La doctora Nora Bartolini, especialista en psiquiatría y quien
asesora el seminario de la Cruz Roja, asegura que los individuos susceptibles,
con baja autoestima, ansiosos, rígidos y obsesivos son los más vulnerables.
“Es una enfermedad mental
que tiene repercusiones físicas y que puede llevar a la muerte. Ha existido
siempre pero ahora, con los cambios en el patrón de belleza, con las madres que
sueñan con hijas reinas o modelos, con los jovencitos que se quieren lucir en
la discoteca con la novia de jeans descaderados, camiseta ajustada y piercing
en el ombligo y con la publicidad bombardeando con cuerpos esculturales y
bebidas dietéticas, se ha convertido en una bola de nieve”, explica Bartolini.
Escena final: Después de muchos años, muchas lágrimas y
mucha ayuda, Camila se come un par de mogollas con miel de abejas, su desayuno
favorito.
Testimonio Camila Pombo
En quinto semestre, cuando
investigaba para una exposición sobre la anorexia, me di cuenta de que tenía la
enfermedad porque los síntomas eran los mismos.

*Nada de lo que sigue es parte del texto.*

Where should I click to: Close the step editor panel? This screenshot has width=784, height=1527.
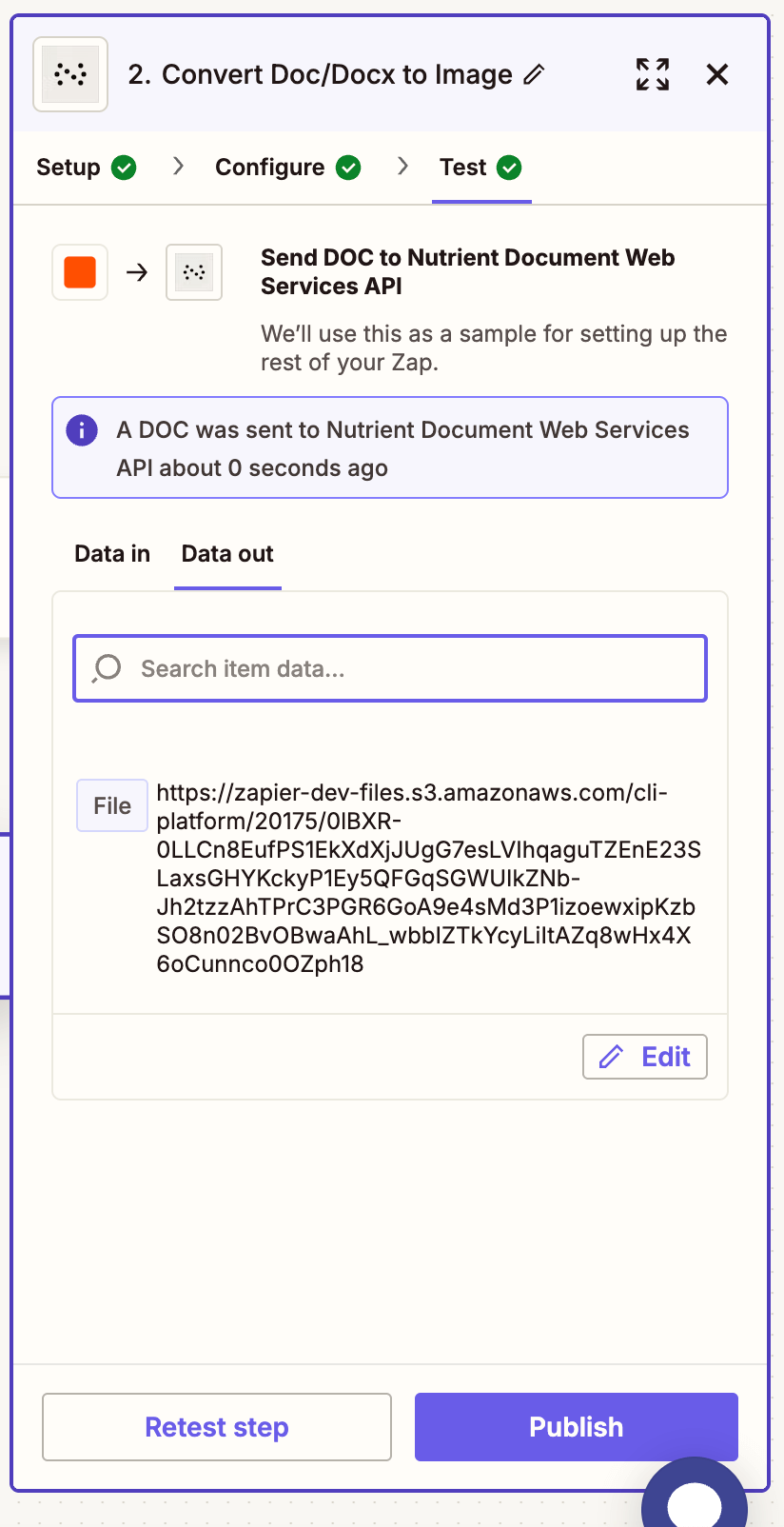(717, 74)
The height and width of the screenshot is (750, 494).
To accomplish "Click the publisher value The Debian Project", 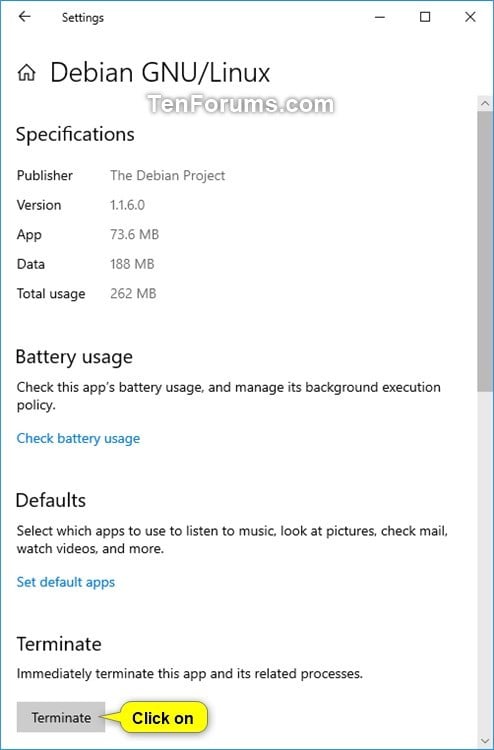I will pos(167,176).
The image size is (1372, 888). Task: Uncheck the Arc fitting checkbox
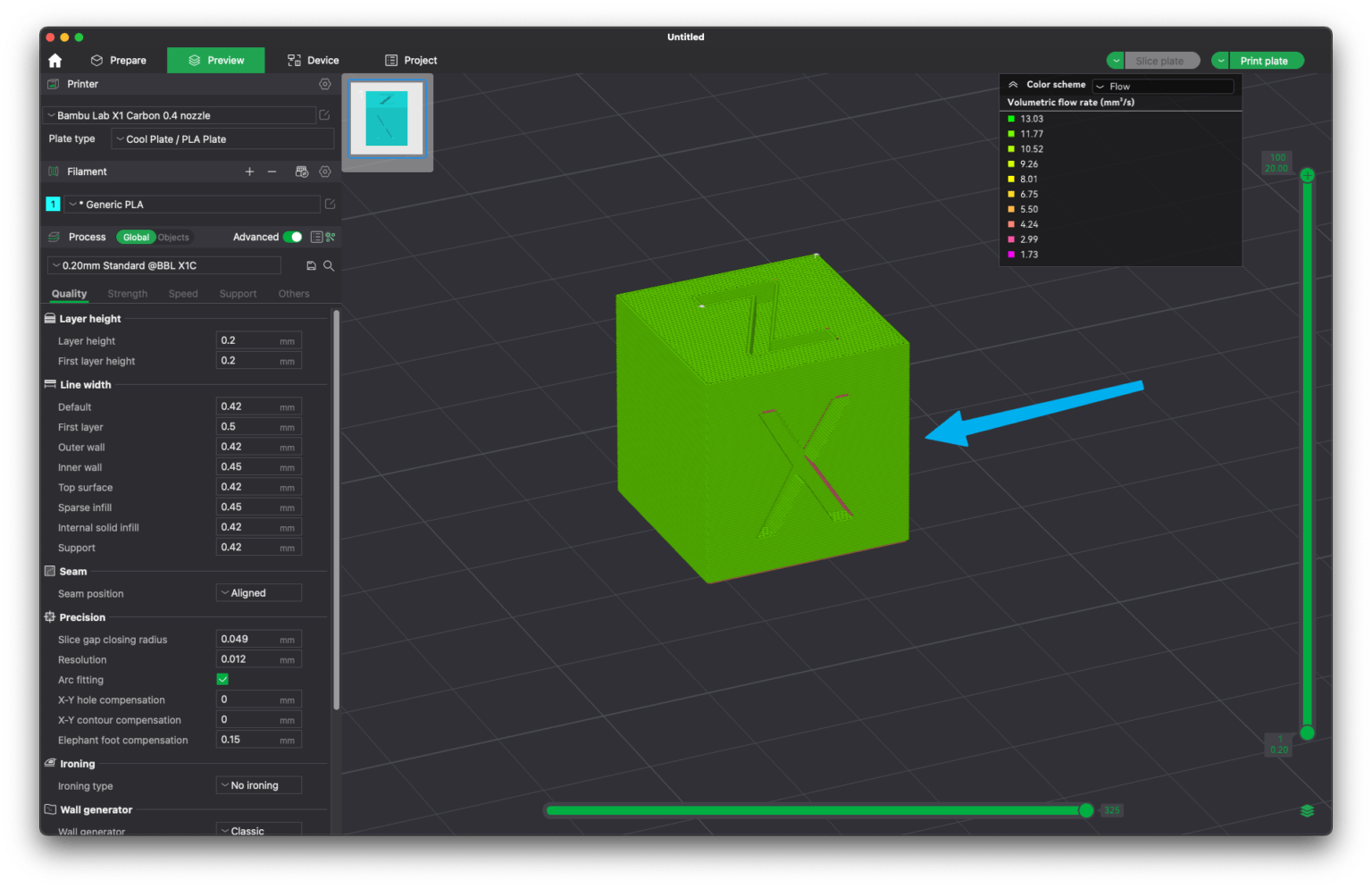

Mi obsesión por la balanza
comenzó en el colegio pero la enfermedad la desarrollé en la universidad. Me
volví amargada, sólo comía frutas, tomaba agua, hacía ejercicio dos veces al
día durante tres horas cada vez y tomaba laxantes a escondidas. A mi novio no
le gustaban las niñas gordas y cuando pesaba 40 kilos, por fin, me dijo que me
veía linda.
Sentía que era el peor ser que
existía en la tierra y aunque nunca intenté nada, sí pensé muchas veces que me
quería morir. Me odiaba. Me volví obsesiva y en lo único que pensaba era en
estudiar.
Aunque en el espejo me
seguía viendo gorda, llegué a pesar 36 kilos y a no tener que desabrocharme el
pantalón para quitármelo.
Me quedé prácticamente calva, las uñas se caían por falta de
calcio, tenía arritmia, acné y me salió una especie de pelusa por todo el
cuerpo para protegerme del frío. Por falta de energía vivía helada y para salir
a la calle me tenía que poner gorro, guantes, chaqueta y medias de lana,
incluso en los días soleados. Pero prefería estar calva, sin uñas, con acné,
con pelos en el cuerpo y con frío a estar gorda.
Después de que aquella
investigación para la universidad me reveló que estaba enferma, decidí que no
podía seguir teniéndole miedo a la comida. Hablé con mi mamá, quien todo el
tiempo investigó, me soportó y me ayudó, y juntas empezamos a luchar.